Rebuilding and revitalising communities post-conflict

In 2011, two years after the end of Sri Lanka's civil war, displaced families began to return their villages in the former high security zones. In early 2015 further land was released and more IDPs returned to their place of origin. After decades of neglect the returnee's homes were uninhabitable and nature had reclaimed the land. For many returnees rebuilding their lives is proving difficult, with few jobs or economic opportunities, and little or no savings to call upon.

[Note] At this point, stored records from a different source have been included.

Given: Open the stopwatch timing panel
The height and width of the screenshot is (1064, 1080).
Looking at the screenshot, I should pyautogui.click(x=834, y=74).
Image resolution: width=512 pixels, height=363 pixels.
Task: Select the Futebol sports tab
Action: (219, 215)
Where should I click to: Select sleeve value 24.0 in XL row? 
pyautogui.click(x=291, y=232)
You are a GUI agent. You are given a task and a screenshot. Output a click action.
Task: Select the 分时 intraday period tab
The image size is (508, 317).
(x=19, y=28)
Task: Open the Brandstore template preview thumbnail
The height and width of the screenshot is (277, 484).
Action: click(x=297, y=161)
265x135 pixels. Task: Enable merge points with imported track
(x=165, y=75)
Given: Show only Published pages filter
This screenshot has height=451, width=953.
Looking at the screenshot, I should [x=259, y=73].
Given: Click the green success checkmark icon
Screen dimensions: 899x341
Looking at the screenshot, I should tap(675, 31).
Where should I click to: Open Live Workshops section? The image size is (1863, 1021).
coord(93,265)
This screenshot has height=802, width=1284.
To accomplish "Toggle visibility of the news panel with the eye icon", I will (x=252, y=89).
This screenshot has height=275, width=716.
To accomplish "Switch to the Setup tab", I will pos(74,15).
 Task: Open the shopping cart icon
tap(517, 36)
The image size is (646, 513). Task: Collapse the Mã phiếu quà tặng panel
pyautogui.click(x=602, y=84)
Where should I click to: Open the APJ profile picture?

Shelters and infrastructure

JSAC is working with the communities to provide temporary shelters and WASH: building toilets and renovating wells. They are helping to re-establish the community infrastructure: constructing community centres, and pre-schools, and building the capacities of the CBOs.

Restoring livelihoods

JSAC is working with local CBOs to manage grants and revolving loan systems so that families can acquire the resources they need to re-establish their livelihoods, and so that communities can become independent of donors by having their own development fund.s

Thier grants are usually in the form of resources, for example they gave fishermen fishing livelihood packages (boats, nets etc), the fishermen then repaid 50% of the value of the package into a revolving loan system. With their own boats and proper equipment, many of the fishing families were able to more than double their income.

They are engaged in vocational training projects, particularly for youths, and also work with youths on overcoming childhoods damaged by conflict so that they will be able to envision and plan for an optimistic future.

Protection of women and children

In Sri Lanka's Northern Province, a combination of cultural factors, three decades of conflict, and the post-war scenario have created an environment where violence towards women and children has proliferated, particularly in the returnee communities where families are struggling to rebuild their lives. The trauma of having lived as IDPs, of enduring years of conflict, and of suffering the loss of family and friends can act as an accelerant to an already volatile situation.

Safe House

Since 2003 JSAC has provided a Safe House: an immediately accessible secure place for children and women affected by violence, providing temporary shelter, medical and legal care. The Safe House is a central part of thier multi-sectoral programme for preventing and responding to GBV. Other components include: education and awareness programmes within communities; village based drop-in centres; shelter and livelihood support; co-ordination of the referral agencies and advocacy activities.

Child Protection

JSAC works in communities with parents, children and service providers to set up child protection mechanisms. They establish children's clubs, and organise cultural, creative, and sporting events to bring children together and provide a forum where their voices can be heard.